Moreover, the HOG trainer uses dlib's structural SVM based training algorithm which enables it to train on all the sub-windows in every image.  This means you don't have to perform any tedious subsampling or "hard negative mining".  It also means you often don't need that much training data.  In particular, the example program that trains a face detector takes in only 4 images, containing a total of 18 faces.  That is sufficient to produce the HOG detector used above.  The example also shows you how to visualize the learned HOG detector, which in this case looks like:


It looks like a face!  It should be noted that it's worth training on more than 4 images since it doesn't take that long to label and train on at least a few hundred objects and it can improve the accuracy.  In particular, I trained a HOG face detector using about 3000 images from the labeled faces in the wild dataset and the training took only about 3 minutes.  3000 is probably excessive, but who cares when training is so fast.

The face detector which was trained on the labeled faces in the wild data comes with the new version of dlib. You can see how to use it in this face detection example program.  The underlying detection code in dlib will make use of SSE instructions on Intel CPUs and this makes dlib's HOG detectors run at the same speed as OpenCV's fast cascaded object detectors.  So for something like a 640x480 resolution web camera it's fast enough to run in real-time.  As for the accuracy, it's easy to get the same detection rate as OpenCV but with thousands of times fewer false alarms.  You can see an example in this youtube video which compares OpenCV's face detector to the new HOG face detector in dlib.  The circles are from OpenCV's default face detector and the red squares are dlib's HOG based face detector.   The difference is night and day. 


Finally, here is another fun example.  Before making this post I downloaded 8 images of stop signs from Google images, drew bounding boxes on them and then trained a HOG detector.  This is the detector I got after a few seconds of training:


It looks like a stop sign and testing it on a new image works great.


All together it took me about 5 minutes to go from not having any data at all to a working stop sign detector.  Not too shabby.  Go try it out yourself.  You can get the the new dlib release here :)

252 comments :

«Oldest   ‹Older   201 – 252 of 252
Unknown said...

Dear Davis,

I am trying to train the face detector without upsampling the images so that I can detect smaller faces.
I tried it on the example file "fhog_object_detector_ex.cpp". I commented out the two lines of upsampling (upsample_image_dataset), and decreased the detection window size to 40x40. However, it is not able to detect most of the faces in the test images.

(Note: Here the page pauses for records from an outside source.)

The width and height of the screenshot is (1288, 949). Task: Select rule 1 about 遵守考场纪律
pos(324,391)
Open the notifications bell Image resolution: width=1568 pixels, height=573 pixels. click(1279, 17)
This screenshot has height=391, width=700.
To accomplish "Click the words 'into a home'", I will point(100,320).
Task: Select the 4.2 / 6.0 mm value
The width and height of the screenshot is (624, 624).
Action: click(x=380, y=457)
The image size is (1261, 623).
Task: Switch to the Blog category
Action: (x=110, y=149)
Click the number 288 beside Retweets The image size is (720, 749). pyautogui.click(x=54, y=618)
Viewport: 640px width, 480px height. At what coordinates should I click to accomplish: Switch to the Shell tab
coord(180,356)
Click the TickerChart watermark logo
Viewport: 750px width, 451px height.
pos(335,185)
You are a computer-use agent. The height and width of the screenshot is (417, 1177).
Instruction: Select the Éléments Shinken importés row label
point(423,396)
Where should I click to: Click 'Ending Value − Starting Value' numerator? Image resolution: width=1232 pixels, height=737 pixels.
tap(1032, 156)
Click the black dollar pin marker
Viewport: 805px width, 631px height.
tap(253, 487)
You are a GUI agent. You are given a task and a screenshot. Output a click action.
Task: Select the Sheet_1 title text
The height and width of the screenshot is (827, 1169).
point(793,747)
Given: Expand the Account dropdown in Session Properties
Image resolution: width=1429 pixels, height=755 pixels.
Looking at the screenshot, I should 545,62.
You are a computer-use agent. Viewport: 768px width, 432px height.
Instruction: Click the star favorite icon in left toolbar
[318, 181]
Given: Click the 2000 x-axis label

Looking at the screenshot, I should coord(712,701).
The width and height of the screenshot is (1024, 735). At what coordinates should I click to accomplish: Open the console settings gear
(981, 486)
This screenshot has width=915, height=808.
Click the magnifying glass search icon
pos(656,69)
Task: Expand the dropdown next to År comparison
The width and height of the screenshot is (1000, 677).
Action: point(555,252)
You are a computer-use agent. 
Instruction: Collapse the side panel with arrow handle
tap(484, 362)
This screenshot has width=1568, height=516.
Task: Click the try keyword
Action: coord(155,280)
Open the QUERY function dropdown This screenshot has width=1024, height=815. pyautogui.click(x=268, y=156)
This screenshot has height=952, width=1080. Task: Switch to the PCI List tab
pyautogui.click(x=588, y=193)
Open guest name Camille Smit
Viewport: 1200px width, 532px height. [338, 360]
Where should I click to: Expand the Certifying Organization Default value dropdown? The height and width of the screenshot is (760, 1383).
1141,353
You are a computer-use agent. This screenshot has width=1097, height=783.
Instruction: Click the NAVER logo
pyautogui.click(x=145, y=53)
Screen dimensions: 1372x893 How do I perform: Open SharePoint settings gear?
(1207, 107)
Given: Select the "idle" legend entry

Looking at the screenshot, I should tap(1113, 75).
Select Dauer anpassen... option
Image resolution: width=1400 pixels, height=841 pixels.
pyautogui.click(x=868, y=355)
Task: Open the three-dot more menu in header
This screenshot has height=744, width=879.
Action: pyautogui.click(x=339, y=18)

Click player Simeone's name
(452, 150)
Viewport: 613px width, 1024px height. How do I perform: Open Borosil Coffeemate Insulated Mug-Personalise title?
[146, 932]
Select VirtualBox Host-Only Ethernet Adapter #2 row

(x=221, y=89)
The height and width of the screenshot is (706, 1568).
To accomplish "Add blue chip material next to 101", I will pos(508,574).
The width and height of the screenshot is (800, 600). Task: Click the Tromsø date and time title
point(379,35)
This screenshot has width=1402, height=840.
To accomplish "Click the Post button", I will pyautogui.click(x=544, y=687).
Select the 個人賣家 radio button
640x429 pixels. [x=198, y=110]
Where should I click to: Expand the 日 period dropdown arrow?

Could you please let me know where is my mistake?
I really appreciate you for creating such an amazing library.

Unknown said...

Dear Davis,

I am trying to train the face detector without upsampling the images so that I can detect smaller faces.
I tried it on the example file "fhog_object_detector_ex.cpp". I commented out the two lines of upsampling (upsample_image_dataset), and decreased the detection window size to 40x40. However, it is not able to detect most of the faces in the test images. Could you please let me know where is my mistake?
I really appreciate you for creating such an amazing library.

Davis King said...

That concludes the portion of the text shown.